La reunión entre Trump y Xi se producirá después de la tregua comercial alcanzada en octubre pasado durante la cumbre celebrada en Busan, Corea del Sur, donde ambos gobiernos acordaron reducir parcialmente la presión arancelaria que mantenían desde hace meses.
Comercio, inteligencia artificial y Taiwán dominarán la agenda

Previo a la visita presidencial, el viceprimer ministro chino He Lifeng y el secretario del Tesoro de Estados Unidos, Scott Bessent, sostendrán negociaciones económicas en Seúl para intentar avanzar en temas comerciales pendientes.
Entre los principales asuntos que se discutirán durante la visita destacan:
- La guerra comercial entre ambas potencias.
- Las restricciones tecnológicas y de semiconductores.
- El conflicto sobre Taiwán.
- La situación geopolítica en Medio Oriente.
- El suministro global de tierras raras.
La rivalidad tecnológica también será uno de los puntos centrales. Estados Unidos ha endurecido las restricciones para exportar chips avanzados vinculados al desarrollo de inteligencia artificial, mientras China acelera sus esfuerzos para alcanzar autosuficiencia tecnológica en semiconductores y componentes estratégicos.
Además, el tema de Taiwán vuelve a colocarse como uno de los asuntos más delicados en la relación bilateral. Pekín considera a la isla parte de su territorio y ha reiterado que la reunificación sigue siendo un objetivo prioritario. Por su parte, Washington mantiene respaldo político y militar hacia Taipéi.

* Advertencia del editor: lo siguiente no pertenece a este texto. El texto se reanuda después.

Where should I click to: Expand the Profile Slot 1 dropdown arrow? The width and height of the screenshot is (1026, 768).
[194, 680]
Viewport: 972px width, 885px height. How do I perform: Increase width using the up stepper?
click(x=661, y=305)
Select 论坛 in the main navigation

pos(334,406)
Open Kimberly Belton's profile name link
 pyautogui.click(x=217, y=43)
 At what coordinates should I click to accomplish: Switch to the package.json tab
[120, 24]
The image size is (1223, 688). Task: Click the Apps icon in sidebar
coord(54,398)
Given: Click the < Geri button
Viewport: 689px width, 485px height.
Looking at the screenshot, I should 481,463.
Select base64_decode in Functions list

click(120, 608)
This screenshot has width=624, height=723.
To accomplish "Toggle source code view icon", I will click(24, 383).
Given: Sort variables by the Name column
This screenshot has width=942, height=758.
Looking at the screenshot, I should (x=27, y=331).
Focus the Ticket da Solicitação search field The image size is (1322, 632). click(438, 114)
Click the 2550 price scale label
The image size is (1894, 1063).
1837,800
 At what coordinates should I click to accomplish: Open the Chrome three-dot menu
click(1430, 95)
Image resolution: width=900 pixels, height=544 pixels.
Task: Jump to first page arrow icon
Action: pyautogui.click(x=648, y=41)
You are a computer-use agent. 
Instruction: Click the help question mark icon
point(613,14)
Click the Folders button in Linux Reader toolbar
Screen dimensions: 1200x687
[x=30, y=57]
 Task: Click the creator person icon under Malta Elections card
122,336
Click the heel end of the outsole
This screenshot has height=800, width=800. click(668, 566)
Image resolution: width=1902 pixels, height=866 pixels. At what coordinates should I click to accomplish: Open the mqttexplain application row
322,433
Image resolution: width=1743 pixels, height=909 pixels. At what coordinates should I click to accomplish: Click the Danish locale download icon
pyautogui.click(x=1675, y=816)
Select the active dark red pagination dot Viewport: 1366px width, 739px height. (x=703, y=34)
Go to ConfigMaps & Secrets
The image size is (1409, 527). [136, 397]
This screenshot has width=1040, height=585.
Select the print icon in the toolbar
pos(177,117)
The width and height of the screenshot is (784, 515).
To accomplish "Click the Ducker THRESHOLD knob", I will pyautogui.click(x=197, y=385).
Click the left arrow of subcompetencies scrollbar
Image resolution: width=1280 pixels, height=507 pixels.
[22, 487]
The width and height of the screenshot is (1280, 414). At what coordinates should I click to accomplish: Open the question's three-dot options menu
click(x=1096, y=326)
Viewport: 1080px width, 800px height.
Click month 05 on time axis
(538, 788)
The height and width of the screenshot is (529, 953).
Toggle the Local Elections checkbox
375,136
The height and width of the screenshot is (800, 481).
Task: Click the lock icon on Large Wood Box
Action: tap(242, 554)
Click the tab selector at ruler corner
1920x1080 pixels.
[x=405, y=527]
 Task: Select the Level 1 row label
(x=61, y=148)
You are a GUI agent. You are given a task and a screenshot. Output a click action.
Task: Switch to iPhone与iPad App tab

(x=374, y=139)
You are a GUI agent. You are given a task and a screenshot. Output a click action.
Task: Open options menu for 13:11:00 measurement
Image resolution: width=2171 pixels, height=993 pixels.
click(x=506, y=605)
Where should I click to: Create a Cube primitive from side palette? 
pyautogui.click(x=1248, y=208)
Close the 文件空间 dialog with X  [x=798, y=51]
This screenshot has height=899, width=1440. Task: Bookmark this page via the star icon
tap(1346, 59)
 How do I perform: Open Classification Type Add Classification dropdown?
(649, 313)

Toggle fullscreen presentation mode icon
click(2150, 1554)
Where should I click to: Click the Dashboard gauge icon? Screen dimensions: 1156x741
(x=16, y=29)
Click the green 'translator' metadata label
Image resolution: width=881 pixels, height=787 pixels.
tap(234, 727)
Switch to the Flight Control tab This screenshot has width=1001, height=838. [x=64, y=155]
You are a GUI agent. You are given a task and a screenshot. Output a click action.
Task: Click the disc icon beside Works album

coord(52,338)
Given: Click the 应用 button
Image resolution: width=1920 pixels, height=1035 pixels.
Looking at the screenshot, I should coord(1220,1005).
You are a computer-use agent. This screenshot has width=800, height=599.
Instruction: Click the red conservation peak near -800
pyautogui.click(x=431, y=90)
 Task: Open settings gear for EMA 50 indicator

La visita de Trump ocurre en medio de la creciente tensión internacional derivada del conflicto entre Estados Unidos, Israel e Irán. De acuerdo con reportes internacionales, el mandatario estadounidense busca que China presione a Teherán para reducir la escalada regional.
El propio Trump declaró recientemente que Xi Jinping ha sido “muy amable” respecto a la situación en Irán y adelantó que ambos abordarán el tema durante sus reuniones privadas.
China, principal socio comercial de Irán, ha condenado los ataques militares estadounidenses e israelíes, aunque también ha insistido en la necesidad de privilegiar el diálogo diplomático y respetar la soberanía regional.
Primera visita presidencial de EU a China desde 2017

Esta será la primera visita de un presidente estadounidense a China desde el viaje realizado por el propio Trump en 2017, durante su primer mandato.
De acuerdo con análisis publicados por The New York Times, la cumbre llega en un contexto donde Xi Jinping se presenta con una posición política más fortalecida dentro de China, mientras Trump enfrenta desafíos internacionales derivados de la crisis en Medio Oriente y la incertidumbre económica global.
Analistas consideran que la reunión podría definir el rumbo de la relación entre Washington y Pekín en temas estratégicos para los próximos años, especialmente en comercio, seguridad internacional y tecnología.